The sound, which officials are calling a previously unnoticed “hydro-acoustic anomaly,” has brought search teams back to an area where they had previously searched early on in their rescue efforts. Search and rescue teams from a dozen different countries have joined Argentina in their search for the missing sub.

According to officials, that sound was detected about 30 miles north of the submarine’s last known location. Search crafts are on their way to that area and they include an Argentine Navy ship, as well as a P-8 Poseidon aircraft from the U.S., and a Brazilian Air Force plane.

According to Fox, a special helicopter equipped with emergency life-support pods has been deployed by the British Ministry of Defense to join the search over the ocean for these missing sailors. The latest news is that a U.S. Navy plane detected an object on Wednesday near the area where the sub sent its last signal.

While there was an object on the bottom of the ocean floor, it could not be identified, so it is not known if it is related to the missing sub, the ARA San Juan. The seas in the search area have been rough with waves of more than 20-feet caused by the stormy weather in this area of the ocean. You can see the conditions in the video above. The search is covering 185,000 square miles, which is roughly the size of Spain.

Relatives of the missing sailors have been notified by the Argentina officials that “the search will continue until there is full certainty about the fate of the ARA San Juan.”

[Directive 1] Which search craft does the submarine news excerpt say are on their way to the area where the sound was detected?

[Records for this exercise]
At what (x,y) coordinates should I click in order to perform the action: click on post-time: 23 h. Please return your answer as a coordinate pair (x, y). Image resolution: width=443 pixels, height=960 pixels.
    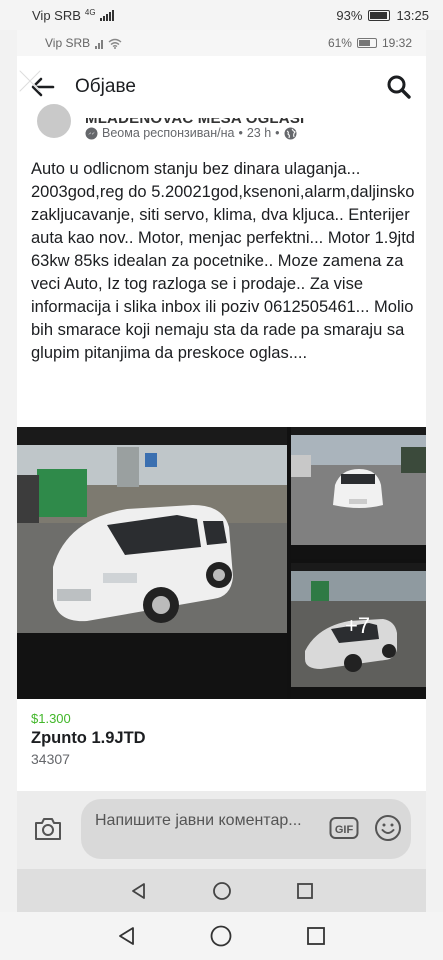
    Looking at the image, I should click on (259, 133).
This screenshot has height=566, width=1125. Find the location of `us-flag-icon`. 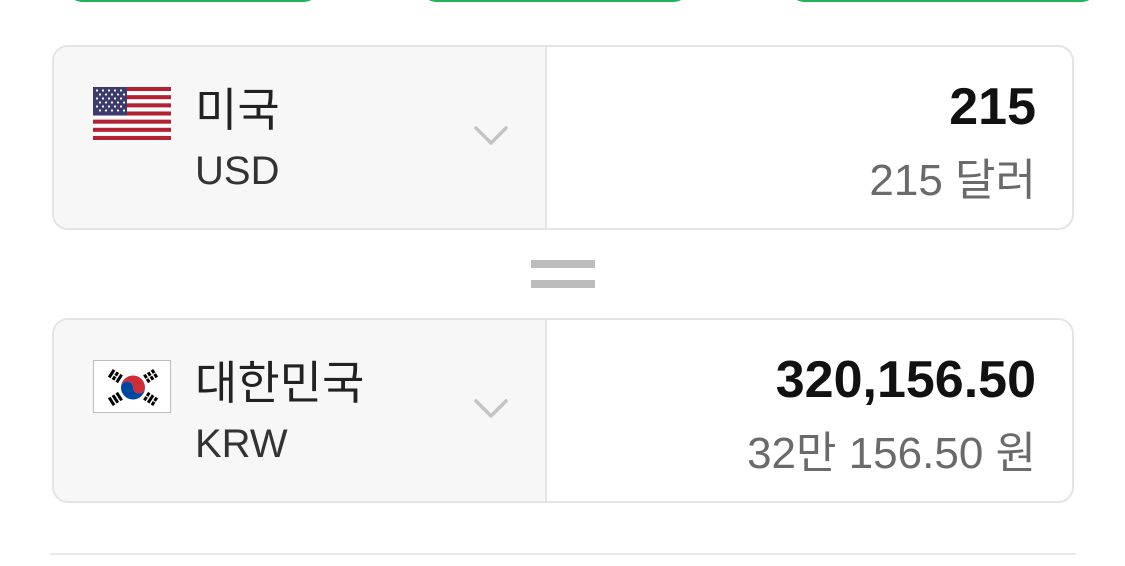

us-flag-icon is located at coordinates (132, 114).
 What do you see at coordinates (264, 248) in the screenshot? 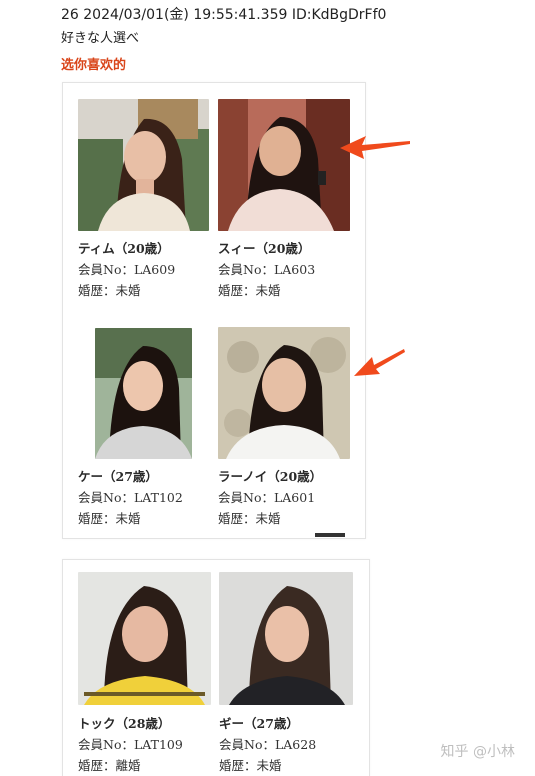
I see `profile-name: スィー（20歳）` at bounding box center [264, 248].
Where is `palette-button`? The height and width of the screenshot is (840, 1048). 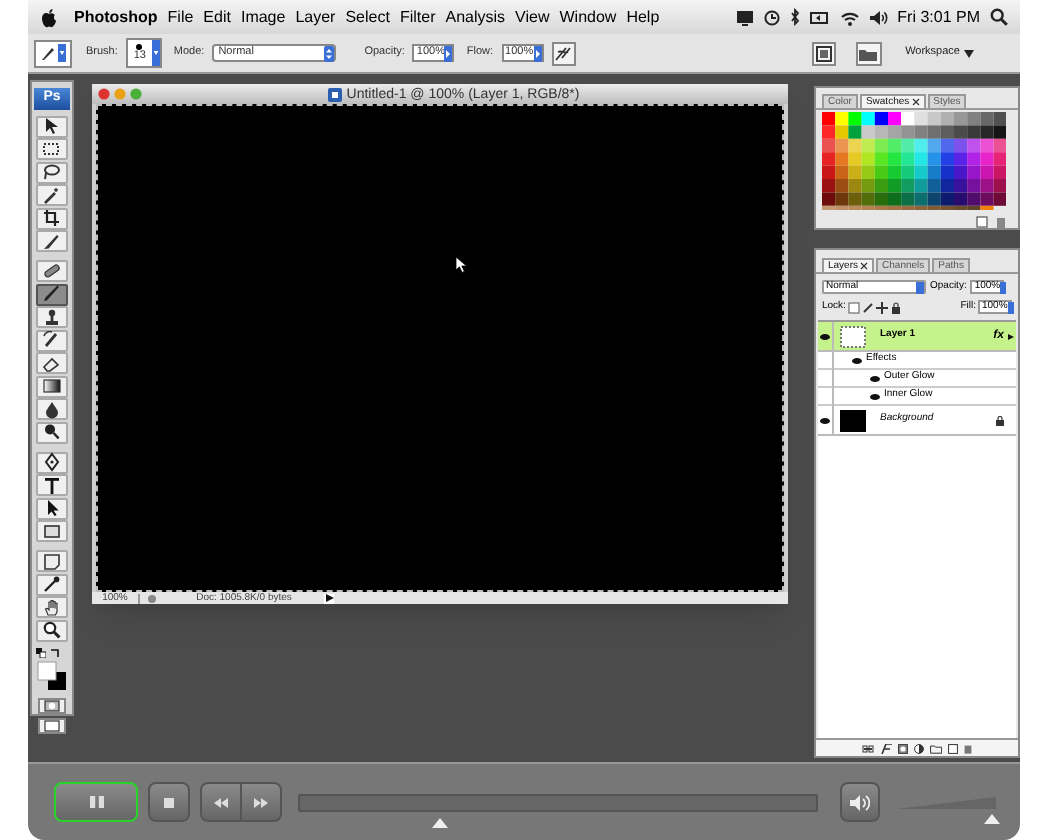 palette-button is located at coordinates (824, 53).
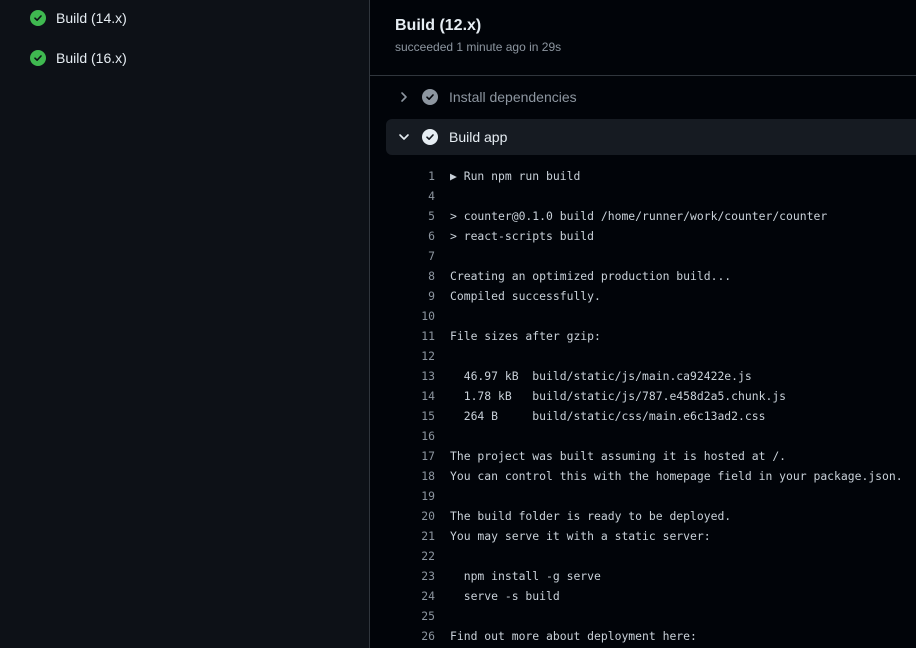 The width and height of the screenshot is (916, 648). Describe the element at coordinates (418, 596) in the screenshot. I see `line-number: 24` at that location.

[Directive 2] In the listing, could you reproduce the lines starting with the line containing "This screenshot has" and going on through the line containing "center [264, 248].", leaving the pictures out?

[Solution 1]
- An Argentine Navy ship
- A P-8 Poseidon aircraft from the U.S.
- A Brazilian Air Force plane

[Solution 2]
This screenshot has height=566, width=1125. Find the location of `us-flag-icon`. 

us-flag-icon is located at coordinates (132, 114).
 What do you see at coordinates (264, 248) in the screenshot? 
I see `profile-name: スィー（20歳）` at bounding box center [264, 248].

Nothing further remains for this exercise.